====== DATASET ENTRIES
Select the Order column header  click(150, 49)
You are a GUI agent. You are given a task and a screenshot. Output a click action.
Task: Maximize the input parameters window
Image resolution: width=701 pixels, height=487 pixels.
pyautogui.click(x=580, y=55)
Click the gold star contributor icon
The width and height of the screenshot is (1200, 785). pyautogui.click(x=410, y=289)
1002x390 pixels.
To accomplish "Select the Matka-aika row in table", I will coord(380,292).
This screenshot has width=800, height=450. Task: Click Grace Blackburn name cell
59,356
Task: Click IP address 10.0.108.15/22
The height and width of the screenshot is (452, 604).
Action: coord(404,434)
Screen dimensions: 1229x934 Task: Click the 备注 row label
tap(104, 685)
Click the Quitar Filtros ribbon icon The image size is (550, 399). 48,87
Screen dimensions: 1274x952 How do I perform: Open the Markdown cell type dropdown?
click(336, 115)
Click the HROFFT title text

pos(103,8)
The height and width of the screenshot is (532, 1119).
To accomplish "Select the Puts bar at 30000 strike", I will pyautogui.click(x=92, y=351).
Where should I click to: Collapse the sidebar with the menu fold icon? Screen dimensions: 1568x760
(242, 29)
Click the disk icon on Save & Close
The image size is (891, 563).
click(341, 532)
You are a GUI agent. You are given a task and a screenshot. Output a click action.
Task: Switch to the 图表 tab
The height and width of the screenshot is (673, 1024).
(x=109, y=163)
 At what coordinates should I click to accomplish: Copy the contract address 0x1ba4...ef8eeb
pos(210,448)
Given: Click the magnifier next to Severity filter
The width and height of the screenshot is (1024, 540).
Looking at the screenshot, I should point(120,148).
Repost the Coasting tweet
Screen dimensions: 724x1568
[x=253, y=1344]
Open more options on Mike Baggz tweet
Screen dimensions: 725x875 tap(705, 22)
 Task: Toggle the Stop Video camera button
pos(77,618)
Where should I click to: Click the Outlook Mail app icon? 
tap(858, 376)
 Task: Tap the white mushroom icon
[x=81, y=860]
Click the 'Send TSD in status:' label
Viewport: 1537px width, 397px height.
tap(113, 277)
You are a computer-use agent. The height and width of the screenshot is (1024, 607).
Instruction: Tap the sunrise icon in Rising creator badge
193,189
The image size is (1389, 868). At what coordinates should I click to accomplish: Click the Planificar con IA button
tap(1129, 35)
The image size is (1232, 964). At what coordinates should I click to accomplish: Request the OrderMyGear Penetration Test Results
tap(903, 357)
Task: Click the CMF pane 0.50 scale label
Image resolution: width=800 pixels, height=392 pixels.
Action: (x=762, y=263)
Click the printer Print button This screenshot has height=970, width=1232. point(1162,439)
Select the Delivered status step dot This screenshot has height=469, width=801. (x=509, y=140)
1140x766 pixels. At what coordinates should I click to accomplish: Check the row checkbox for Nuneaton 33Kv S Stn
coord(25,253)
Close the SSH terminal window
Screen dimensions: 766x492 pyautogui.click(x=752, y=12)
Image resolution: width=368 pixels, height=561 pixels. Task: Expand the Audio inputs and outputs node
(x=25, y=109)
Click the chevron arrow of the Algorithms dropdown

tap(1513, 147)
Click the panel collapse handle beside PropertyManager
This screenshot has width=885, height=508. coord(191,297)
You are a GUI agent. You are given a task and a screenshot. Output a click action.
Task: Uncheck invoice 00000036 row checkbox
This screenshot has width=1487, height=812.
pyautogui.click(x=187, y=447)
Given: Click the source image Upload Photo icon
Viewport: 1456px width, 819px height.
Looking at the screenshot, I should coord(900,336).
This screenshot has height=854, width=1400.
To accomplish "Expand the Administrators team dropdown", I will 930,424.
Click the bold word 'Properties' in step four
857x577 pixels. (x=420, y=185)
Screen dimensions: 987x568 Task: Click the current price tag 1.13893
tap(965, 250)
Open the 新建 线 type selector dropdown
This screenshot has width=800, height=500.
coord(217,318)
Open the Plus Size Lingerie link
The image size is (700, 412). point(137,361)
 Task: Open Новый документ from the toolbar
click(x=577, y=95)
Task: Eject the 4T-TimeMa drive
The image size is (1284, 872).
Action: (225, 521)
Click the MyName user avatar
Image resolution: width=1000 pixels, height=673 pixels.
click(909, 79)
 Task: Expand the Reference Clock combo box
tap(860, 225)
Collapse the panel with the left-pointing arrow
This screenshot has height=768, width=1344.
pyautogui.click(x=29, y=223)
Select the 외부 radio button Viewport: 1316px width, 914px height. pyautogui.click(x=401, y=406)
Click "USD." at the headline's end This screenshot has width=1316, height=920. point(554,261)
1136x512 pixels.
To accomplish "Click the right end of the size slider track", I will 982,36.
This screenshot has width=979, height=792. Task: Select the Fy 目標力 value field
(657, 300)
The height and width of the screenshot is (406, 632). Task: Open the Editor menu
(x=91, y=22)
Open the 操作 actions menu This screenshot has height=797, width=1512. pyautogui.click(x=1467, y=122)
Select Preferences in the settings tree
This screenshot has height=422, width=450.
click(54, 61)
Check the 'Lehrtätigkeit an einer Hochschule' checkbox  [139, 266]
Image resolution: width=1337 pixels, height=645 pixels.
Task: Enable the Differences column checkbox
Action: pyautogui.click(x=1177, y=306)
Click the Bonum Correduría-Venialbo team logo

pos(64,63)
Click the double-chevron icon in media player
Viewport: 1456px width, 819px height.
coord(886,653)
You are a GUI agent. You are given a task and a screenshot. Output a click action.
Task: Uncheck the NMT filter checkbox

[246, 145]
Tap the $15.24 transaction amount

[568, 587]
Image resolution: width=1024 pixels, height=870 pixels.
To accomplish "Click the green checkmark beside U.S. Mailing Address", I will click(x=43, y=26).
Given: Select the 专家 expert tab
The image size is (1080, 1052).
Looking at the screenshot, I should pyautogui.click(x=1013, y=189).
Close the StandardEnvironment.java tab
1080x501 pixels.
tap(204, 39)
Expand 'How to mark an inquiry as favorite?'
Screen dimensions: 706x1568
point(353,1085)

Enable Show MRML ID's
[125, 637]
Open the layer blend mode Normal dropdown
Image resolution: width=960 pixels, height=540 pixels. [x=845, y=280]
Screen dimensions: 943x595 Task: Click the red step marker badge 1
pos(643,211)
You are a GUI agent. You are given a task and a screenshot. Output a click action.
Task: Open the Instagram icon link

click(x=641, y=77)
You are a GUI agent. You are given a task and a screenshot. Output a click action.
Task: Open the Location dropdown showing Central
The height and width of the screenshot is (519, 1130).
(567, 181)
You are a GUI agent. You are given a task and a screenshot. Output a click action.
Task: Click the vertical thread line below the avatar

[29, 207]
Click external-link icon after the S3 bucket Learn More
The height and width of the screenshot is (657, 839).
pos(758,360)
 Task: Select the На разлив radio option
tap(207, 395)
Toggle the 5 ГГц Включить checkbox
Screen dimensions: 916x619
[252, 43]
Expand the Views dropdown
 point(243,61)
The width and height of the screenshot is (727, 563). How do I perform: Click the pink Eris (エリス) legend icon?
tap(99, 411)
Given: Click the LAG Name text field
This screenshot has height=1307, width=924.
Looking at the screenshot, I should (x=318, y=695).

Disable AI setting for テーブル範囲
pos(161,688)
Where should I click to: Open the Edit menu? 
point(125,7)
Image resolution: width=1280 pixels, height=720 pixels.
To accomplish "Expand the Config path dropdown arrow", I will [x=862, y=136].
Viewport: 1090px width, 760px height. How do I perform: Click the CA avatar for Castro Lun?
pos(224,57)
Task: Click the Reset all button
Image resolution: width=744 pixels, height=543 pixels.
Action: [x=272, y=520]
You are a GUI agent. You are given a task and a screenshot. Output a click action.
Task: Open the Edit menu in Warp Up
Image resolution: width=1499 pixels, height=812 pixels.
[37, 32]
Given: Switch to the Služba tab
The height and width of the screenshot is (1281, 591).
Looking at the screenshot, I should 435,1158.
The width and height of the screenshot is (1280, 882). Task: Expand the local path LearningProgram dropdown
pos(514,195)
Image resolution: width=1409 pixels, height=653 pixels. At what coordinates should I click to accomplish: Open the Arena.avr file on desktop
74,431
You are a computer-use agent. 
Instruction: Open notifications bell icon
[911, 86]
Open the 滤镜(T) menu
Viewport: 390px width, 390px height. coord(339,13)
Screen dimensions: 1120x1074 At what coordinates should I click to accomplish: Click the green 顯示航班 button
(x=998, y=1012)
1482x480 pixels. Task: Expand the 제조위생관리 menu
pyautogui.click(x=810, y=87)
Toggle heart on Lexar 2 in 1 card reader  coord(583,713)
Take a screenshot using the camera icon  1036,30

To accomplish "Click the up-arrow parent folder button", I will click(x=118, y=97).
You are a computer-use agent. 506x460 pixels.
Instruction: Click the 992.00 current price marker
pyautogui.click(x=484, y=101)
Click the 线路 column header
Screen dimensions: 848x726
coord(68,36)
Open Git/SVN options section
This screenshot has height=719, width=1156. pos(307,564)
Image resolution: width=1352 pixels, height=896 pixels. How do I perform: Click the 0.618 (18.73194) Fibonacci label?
============
EXERCISE: What count of lines in the listing contain the word "computer"? Reply with the number only.

EXERCISE RESPONSE: 3